7. Do your homework. Writing about an apocalyptic survival situation requires research into many things—guns, field surgery, fire starting, water purification and so on. Do your homework, and get it right. This not only respects the willing suspension of disbelief of readers who know this stuff, but also creates more realism in your story. The most realistic you can make your story, the more frightening the monsters are that inhabit it.
In Conrad Williams’ ONE, a man crosses England through a fried landscape trying to find his son. His world is so detailed and realistically portrayed that you can almost taste the ash in the air. In my novel TOOTH AND NAIL, a story about a military unit deployed in New York City during the zombie apocalypse, I went all out for realism: In real life, soldiers get PTSD, vomit at the site of extreme gore, panic, refuse to shoot civilians, etc. Rifles jam, smoke obscures visibility, people communicate by radio, operations are planned, choices in decision-making create ethical dilemmas, etc. This realism flavors the novel and makes it even more gritty, dark, disturbing. Although some readers believe I am former military, I have never served. Instead, I did meticulous research, reading dozens of actual military manuals and other publications to learn the basics of small unit tactics, hand signals, radio protocols, equipment, slang, weapons, formations, chain of command, etc.
8. Innovate. To create a zombie story, the author of course needs to create zombies and set up the rules governing their behavior. Do your zombies shamble, run, or both? Are they living or undead? Are they cannibals? Are they attracted by sight, sound, hearing or all of the above? You can make almost any type of zombie work, as long as it is part of a story that is well told. Whatever you do, be consistent. If the zombies are attracted by sound only, they must always be attracted by sound, and nothing else, and the survivors should learn and exploit this at some point.
While consistency is important, however, once the reader understands the rules of your universe, things can get a bit predictable. For this reason, the story might be better if another threat were added, raising the stakes for the survivors.
The threat can come from any number of directions. It can be a ticking time bomb imposed by an unmanaged nuclear reactor in the region melting down, or an airstrike that will arrive at a certain time. It can be the zombies themselves, as in Ben Tripp’s RISE AGAIN, in which the zombies evolve from dumb shamblers into runners hunting in packs. In my novel THE INFECTION, I added monsters that evolve alongside the zombies.
Many writers are tempted to add a human threat; the back cover of these books often says something about our fellow man being more dangerous than zombies. The threat might ultimately manifest as a traitor in the group of survivors, or rogue soldiers, or a biker gang. Because people are less predictable than zombies, many writers use this to raise the stakes. This can be effective, but again, try to avoid contrived conflict.
Whatever you decide, do not be afraid to innovate. In fact, I would say this is the mark of a great zombie story. The basic zombie formula works, and works well, but should be spiced with some type of innovation or twist so that it does not become too predictable.

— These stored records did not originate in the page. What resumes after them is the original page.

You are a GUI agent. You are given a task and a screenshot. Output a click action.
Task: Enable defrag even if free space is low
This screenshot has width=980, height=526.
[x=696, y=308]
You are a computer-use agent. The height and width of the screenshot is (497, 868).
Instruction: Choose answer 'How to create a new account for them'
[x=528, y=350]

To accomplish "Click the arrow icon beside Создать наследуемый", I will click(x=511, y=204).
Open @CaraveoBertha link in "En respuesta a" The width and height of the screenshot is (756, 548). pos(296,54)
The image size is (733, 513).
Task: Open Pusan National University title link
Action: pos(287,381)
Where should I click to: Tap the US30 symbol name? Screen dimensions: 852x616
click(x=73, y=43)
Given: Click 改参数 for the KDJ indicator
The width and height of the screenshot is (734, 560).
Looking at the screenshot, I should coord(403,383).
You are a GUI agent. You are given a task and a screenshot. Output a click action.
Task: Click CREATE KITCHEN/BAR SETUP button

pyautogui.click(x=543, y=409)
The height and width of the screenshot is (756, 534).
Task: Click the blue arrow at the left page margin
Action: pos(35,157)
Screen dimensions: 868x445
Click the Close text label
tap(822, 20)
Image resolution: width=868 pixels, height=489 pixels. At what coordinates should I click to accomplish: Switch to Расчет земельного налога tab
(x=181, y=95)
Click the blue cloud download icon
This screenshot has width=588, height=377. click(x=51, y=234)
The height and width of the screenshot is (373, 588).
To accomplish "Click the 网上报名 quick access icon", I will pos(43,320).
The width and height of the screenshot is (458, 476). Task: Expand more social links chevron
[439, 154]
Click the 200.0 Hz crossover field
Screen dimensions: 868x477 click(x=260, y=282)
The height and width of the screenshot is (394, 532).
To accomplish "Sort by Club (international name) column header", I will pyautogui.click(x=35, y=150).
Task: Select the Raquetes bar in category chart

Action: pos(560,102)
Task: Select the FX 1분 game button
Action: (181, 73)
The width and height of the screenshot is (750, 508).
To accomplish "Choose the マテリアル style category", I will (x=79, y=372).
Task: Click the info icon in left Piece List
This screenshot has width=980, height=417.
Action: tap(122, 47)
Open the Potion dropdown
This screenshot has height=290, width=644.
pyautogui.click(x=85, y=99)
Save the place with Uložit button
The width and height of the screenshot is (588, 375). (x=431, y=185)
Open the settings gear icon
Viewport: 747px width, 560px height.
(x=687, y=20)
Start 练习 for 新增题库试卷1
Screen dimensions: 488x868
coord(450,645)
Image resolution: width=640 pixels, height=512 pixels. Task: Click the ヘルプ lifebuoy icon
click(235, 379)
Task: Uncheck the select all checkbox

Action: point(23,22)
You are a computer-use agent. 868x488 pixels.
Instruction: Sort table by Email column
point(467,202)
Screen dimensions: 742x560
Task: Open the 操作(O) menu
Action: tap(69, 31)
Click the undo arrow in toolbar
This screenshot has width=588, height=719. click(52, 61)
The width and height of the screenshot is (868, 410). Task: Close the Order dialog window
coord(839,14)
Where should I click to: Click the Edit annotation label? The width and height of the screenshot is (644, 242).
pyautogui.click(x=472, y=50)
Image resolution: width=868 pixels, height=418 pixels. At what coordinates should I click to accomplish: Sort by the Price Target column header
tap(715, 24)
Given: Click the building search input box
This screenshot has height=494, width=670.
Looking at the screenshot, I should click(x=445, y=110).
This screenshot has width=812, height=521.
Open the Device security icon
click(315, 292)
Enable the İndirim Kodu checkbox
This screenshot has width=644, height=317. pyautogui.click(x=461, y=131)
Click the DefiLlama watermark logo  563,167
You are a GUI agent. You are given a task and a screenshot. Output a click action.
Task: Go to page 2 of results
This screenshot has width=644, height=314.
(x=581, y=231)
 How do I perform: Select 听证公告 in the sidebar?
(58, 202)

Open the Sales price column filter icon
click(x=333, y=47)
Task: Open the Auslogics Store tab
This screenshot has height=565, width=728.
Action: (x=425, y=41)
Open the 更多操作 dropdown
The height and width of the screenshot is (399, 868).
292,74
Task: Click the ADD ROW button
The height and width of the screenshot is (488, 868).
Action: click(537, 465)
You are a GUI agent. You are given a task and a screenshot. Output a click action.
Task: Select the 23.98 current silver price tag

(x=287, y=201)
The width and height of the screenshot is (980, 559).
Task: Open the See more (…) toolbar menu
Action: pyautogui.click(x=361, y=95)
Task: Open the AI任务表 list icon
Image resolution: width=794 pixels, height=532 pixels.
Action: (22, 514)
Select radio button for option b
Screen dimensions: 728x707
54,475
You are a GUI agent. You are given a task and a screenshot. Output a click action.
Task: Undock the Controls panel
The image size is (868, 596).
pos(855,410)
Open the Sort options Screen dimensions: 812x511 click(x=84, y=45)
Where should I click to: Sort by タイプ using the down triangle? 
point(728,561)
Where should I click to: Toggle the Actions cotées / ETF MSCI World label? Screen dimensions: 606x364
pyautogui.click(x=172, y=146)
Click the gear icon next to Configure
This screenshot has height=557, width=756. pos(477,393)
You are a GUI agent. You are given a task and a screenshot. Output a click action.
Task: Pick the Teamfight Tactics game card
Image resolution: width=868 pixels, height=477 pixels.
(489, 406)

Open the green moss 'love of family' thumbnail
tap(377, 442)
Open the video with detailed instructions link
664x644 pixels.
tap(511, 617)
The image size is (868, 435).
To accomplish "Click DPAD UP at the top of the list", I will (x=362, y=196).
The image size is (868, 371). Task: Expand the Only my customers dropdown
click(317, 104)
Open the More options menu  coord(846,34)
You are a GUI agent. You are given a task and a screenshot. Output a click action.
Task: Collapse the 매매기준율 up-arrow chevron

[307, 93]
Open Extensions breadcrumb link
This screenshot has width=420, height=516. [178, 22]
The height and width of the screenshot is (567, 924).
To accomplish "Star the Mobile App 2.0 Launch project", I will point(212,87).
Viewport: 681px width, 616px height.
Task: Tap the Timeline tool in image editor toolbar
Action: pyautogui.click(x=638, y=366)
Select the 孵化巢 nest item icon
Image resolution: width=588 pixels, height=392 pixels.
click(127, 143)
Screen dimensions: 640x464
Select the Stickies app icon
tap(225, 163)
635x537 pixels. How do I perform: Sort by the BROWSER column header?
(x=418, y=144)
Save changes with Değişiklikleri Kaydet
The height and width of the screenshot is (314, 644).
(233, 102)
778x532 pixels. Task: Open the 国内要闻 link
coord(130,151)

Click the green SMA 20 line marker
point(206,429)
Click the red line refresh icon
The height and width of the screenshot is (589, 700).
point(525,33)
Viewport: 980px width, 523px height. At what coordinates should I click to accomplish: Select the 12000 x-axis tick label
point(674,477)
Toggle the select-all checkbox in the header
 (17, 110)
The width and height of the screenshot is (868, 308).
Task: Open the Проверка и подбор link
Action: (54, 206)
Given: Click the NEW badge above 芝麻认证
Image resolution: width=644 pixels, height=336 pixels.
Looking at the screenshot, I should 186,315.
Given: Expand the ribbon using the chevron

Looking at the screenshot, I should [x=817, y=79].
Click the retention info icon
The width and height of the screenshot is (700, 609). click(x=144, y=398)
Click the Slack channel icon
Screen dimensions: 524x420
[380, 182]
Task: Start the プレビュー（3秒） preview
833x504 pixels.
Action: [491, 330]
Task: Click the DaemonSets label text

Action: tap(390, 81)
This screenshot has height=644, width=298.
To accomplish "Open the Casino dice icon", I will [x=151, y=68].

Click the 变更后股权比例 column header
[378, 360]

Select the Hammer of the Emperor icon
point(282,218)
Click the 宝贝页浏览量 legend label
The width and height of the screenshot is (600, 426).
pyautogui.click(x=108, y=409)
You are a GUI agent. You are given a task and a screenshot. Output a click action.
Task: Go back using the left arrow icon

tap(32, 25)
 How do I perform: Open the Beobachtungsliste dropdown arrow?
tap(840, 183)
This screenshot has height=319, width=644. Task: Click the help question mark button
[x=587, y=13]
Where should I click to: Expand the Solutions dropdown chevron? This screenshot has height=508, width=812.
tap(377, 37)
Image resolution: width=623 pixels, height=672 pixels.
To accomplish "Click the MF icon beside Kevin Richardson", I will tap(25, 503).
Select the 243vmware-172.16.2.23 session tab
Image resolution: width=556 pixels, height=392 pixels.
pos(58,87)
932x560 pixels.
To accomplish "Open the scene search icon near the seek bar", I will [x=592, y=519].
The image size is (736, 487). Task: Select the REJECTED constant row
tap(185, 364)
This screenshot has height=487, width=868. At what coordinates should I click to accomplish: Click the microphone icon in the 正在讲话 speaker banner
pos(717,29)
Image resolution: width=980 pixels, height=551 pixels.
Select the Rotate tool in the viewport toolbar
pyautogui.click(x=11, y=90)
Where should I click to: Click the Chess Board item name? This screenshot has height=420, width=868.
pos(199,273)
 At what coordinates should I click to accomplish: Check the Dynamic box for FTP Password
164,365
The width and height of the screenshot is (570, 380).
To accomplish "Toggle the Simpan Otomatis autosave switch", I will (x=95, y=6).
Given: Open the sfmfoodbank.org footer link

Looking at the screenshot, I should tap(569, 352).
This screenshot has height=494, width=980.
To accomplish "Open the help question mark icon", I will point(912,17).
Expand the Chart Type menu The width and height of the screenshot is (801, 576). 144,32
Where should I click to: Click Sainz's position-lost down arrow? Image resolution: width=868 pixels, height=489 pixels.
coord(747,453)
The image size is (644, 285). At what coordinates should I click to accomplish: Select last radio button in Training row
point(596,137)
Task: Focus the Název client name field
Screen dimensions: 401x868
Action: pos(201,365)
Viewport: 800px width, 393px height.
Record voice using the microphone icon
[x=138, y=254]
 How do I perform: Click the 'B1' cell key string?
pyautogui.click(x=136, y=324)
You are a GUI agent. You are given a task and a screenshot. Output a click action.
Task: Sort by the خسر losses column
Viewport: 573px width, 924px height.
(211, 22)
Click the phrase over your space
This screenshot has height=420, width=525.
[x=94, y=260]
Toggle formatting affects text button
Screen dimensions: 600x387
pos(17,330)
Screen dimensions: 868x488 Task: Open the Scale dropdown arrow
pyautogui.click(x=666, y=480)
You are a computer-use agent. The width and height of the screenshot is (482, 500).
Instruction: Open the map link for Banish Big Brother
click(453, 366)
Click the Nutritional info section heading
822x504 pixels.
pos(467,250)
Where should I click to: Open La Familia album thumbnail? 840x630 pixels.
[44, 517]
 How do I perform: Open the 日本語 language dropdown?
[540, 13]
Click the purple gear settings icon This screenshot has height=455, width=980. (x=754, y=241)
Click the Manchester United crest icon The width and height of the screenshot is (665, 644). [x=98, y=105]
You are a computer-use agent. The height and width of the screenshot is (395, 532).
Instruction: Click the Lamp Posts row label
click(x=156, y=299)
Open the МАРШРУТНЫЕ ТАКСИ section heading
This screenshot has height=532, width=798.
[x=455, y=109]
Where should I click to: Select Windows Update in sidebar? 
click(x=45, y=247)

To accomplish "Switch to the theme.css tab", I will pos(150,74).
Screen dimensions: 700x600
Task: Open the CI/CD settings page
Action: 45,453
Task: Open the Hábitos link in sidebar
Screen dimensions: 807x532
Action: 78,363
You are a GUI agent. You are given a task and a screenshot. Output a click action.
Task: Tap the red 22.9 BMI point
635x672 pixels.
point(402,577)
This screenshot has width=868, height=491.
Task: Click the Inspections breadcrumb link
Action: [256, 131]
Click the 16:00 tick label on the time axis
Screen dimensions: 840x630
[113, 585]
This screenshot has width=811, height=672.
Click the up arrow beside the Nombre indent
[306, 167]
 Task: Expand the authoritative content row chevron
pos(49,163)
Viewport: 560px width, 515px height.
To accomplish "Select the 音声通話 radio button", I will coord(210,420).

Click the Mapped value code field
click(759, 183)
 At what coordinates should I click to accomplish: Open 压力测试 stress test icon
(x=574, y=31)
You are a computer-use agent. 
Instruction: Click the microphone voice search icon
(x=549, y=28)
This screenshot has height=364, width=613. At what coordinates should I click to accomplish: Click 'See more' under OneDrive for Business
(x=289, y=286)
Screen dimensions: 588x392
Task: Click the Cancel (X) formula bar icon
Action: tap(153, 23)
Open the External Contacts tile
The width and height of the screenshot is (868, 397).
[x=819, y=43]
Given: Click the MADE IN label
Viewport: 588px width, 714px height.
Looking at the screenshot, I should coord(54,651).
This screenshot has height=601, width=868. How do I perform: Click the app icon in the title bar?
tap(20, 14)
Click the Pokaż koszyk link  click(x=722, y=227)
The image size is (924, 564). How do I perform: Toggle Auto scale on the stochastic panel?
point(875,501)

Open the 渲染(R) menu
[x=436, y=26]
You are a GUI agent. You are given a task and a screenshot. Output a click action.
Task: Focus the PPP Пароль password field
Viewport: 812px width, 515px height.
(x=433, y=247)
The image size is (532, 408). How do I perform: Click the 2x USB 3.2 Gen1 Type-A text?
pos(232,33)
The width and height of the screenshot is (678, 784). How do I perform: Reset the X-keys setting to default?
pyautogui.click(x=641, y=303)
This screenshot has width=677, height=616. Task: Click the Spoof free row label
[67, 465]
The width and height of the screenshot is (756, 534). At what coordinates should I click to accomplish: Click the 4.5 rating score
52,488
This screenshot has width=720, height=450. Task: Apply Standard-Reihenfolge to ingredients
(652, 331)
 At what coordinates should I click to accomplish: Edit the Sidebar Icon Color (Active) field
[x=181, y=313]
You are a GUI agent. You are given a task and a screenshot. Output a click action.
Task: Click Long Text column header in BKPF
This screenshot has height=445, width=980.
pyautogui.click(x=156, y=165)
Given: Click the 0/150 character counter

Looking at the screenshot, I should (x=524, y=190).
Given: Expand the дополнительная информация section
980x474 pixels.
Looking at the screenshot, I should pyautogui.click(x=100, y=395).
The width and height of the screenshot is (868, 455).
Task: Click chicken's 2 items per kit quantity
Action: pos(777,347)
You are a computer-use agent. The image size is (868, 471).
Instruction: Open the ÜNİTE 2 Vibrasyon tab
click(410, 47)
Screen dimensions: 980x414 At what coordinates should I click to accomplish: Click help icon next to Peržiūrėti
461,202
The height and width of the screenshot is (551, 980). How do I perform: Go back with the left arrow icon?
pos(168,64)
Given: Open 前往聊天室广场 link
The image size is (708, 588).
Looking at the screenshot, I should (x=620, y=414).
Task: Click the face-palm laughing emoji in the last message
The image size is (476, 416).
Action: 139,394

9. You don’t have to explain everything. In Romero’s seminal NIGHT OF THE LIVING DEAD, the cause of the dead rising is never explained. Instead, it is hinted that the return of a satellite seeded the earth with some type of virus.
If the outbreak is sudden, and happens overnight, the survivors will not know what caused it, and the reader should not know more than them. If the outbreak is slow, and happens over a long time, many people will have access to information about the pandemic, and may or may not as a result have some type of explanation for it.
In any case, restrict the reader’s knowledge to that of your characters. You can hint at the big picture, tease, titillate, but you do not have to reveal everything.
10. Be prepared to promote your work. While this last bit of advice is not related to craft, it is essential that every aspiring writer understand that they will have to learn to promote themselves and their work as part of the game of being published and selling books.
And on a final note, good luck!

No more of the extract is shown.